5 Easy Steps to Build Your First Marketing Roadmap
Marketing teams need a strategy. Your strategy tells you where to focus, like how to adapt when there aren’t enough dollars in the budget to advertise everywhere. And as marketing continues to become more complex, strategic planning becomes that much more important.
Strategy helps you say “no” in the face of 100 potential options. You are probably thinking, “Well, that sounds great — but how do you make that strategy happen in the midst of everything else?” Here’s the good news: you can lead your team with conviction by first building a marketing roadmap.
Roadmaps show everyone on your team and in your organization what your high-level strategy is and how you plan to achieve it through goals and initiatives. Your roadmap keeps everyone on the same page by offering ongoing visibility.
Creating your first marketing roadmap does not have to be painful. Here are five easy steps to help you get started. The suggestions here can be achieved within Aha! You can also use a spreadsheet or Word doc if you’d prefer:
Set goals Goals create a crucial bridge between your brilliant plans and how you will execute them. They enable you to focus your team on the top three to five business drivers that you want to accomplish over the next three to 12 months.

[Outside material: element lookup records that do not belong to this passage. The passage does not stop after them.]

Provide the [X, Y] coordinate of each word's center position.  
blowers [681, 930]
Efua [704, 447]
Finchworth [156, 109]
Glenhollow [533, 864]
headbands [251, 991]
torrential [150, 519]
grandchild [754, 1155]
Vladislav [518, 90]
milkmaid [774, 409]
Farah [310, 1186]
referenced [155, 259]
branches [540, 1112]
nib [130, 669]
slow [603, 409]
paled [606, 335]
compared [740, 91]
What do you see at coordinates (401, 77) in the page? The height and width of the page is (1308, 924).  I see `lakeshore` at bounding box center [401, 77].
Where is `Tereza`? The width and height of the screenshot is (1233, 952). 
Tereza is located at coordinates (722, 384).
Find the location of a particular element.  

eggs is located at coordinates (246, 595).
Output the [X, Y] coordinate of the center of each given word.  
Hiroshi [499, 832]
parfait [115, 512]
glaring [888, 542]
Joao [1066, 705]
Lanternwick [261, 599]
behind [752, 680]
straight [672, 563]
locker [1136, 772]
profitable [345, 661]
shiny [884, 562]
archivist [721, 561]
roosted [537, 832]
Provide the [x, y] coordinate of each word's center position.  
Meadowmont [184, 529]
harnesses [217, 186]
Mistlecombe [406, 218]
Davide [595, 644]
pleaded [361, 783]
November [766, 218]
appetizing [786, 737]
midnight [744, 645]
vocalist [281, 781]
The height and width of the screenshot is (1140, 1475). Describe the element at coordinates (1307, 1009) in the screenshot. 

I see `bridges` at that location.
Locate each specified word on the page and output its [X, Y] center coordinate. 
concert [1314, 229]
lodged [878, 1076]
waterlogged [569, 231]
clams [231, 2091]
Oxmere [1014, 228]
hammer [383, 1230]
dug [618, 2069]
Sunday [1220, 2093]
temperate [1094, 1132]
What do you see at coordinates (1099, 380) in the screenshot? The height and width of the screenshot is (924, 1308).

These goals that you set for your marketing strategy should be actionable and measurable. They should also be reasonably easy to track so you know how your team is performing against them.
Create initiatives Initiatives allow you to specify key work that must be completed to achieve your marketing goals. Think of these efforts as high-level projects, such as creating more robust reporting and analytics.
These initiatives should be completed within a specified period of time — even if that timeframe is a few months or longer. Initiatives are more high-level, so it is natural that they will take more time to complete than goals.
Define personas You know you have a standout product when customers want to buy it. But do you know who your customers are? It sounds like an obvious question. But knowing the answer is essential. So, you should define your personas as part of building your marketing roadmap. They act as a framework for the rest of your marketing efforts.
Personas are fictional characters created to represent the different user types that might use a site, brand, or product in a similar way. They should all be based on real conversations that you have had with real customers. And those conversations should have addressed what each customer is trying to achieve, why these customers are trying to achieve their goals, and how each customer will be impacted if they cannot achieve their goals.
Build campaigns Once you have set your marketing strategy, it is time to get the work done. And it is just as critical to track the work you are doing as it is to track your strategy (as we already discussed in this post).
Campaigns play a huge role in marketing. But it is tough to measure their success without connecting them back to your strategy. That’s why incorporating your campaigns into your marketing roadmap is essential. It allows you to link each campaign back up to business-level goals.
Share progress Recent research shows that 52 percent of marketers feel like they are blindly creating campaigns without any idea how it affects other parts of the business. That is why it’s critical for you to close the loop by capturing and sharing data regularly with other cross-functional teams.
So, once your roadmap is planned out, make sure you proudly share it with your organization on a regular basis to keep everyone up to date. This includes your own marketing team as well as the sales, product, engineering, and design teams.
Roadmaps keep marketing teams in sync with their cross-functional teams, business strategy, and customers. The end result is more clarity, strategic work, and measurable results.
Ultimately, we all need a roadmap. That’s because today’s customers, markets, and technologies are more dynamic and unpredictable than ever.
How do you keep your marketing team focused on what matters?